Chef works differently compare to other sharpening tools. In the picture above you can se the rail and its sled (with the pivot point mounted on the sled). The Rail are mounted on another "sled", I have named that part " The runner". The runner can slide forward and back on Chefs upper part and be locked in any position. I use the runner to fix the distance 28 cm (with the help of the markings on the guide rods).

The straight part will get the same edge angle automaticle - but the angle changes when the sharpener comes to the belly. To compensate this change I keep the distance 28 cm by moving the sled (pivot point) to the right in the picture -and by doing that I keep the correct distance - and the edge will get the same edge angle all along the edge, from the belly out to the tip. Both for straight edges and convex edges (Chef sharpens also true convex edges in wanted degrees on the edge and in wanted degrees on the convex sphere).

Thomas
 
Chefs pivot point can be moved in three dimensions, up and down, forward and back, right and left.

Chef have a fixed distance between the edge and the pivot point, that distance is 28 cm (Chef are also adjustble for blade width).

The distance, 28 cm, are marked on the guide rods. This make it very simple to always hold the distance 28 cm between the pivot point and the edge, also on the belly and tip.

In the pic above, I have adjust the sled (right/ left) on the rail to the right when I come to the belly so that the distance are 28 cm. This means that the angle will be exactly the same as on the straight part of the edge.

Chef works differently compare to other sharpening tools.

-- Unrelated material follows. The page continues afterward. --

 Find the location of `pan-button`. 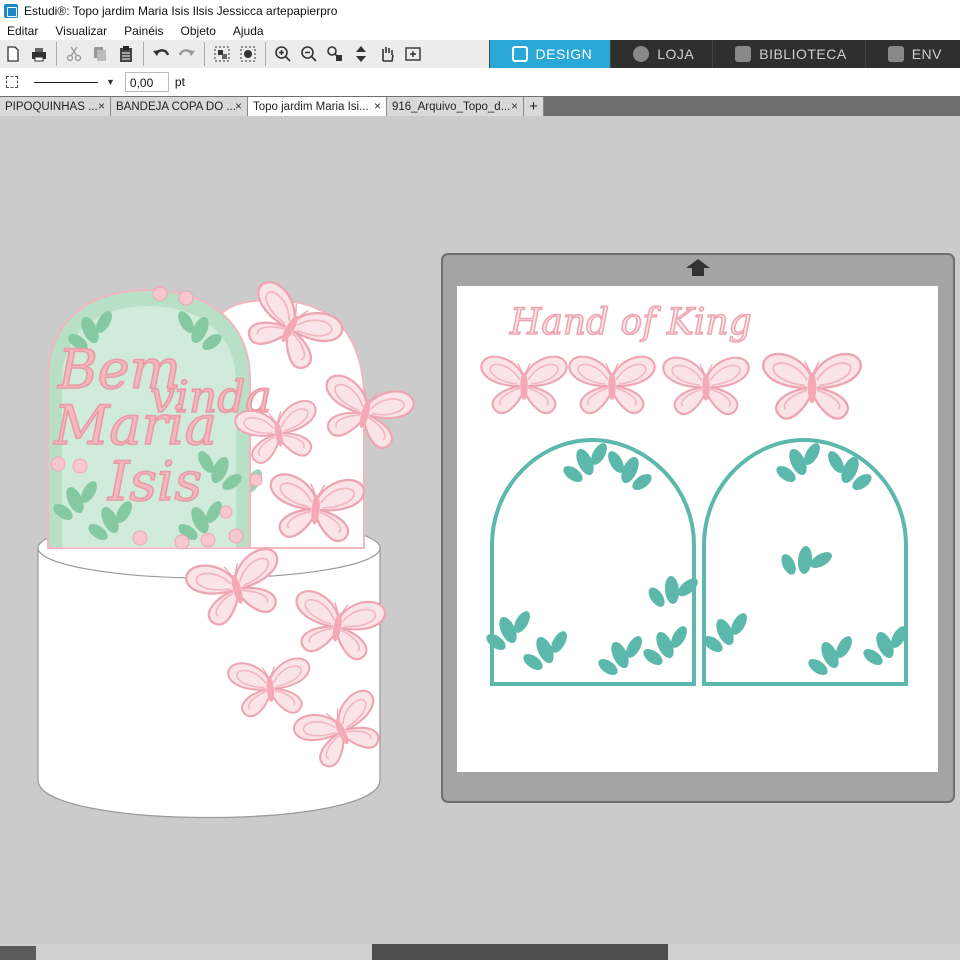

pan-button is located at coordinates (387, 54).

In the picture above you can se the rail and its sled (with the pivot point mounted on the sled). The Rail are mounted on another "sled", I have named that part " The runner". The runner can slide forward and back on Chefs upper part and be locked in any position. I use the runner to fix the distance 28 cm (with the help of the markings on the guide rods).

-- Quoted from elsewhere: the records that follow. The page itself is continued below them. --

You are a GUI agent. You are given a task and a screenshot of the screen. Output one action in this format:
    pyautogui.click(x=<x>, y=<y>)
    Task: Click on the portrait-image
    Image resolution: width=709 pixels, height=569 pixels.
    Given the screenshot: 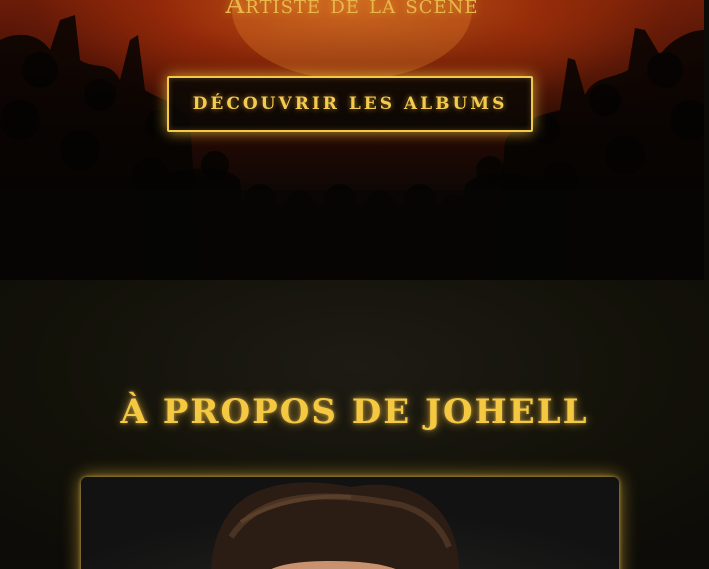 What is the action you would take?
    pyautogui.click(x=336, y=526)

The straight part will get the same edge angle automaticle - but the angle changes when the sharpener comes to the belly. To compensate this change I keep the distance 28 cm by moving the sled (pivot point) to the right in the picture -and by doing that I keep the correct distance - and the edge will get the same edge angle all along the edge, from the belly out to the tip. Both for straight edges and convex edges (Chef sharpens also true convex edges in wanted degrees on the edge and in wanted degrees on the convex sphere).

Thomas

That is how all the guided sharpeners work. I think the nice thing about the rail is that, as you said, you can clamp the knife in and then slide it to find the sweet spot. For the wicked edge I have to trial and error test to find the right spot, but the geometry and math is the same. Find a place where the distance from pivot to edge stays more or less constant. There is no automatic. Either way you have to locate the correct spot.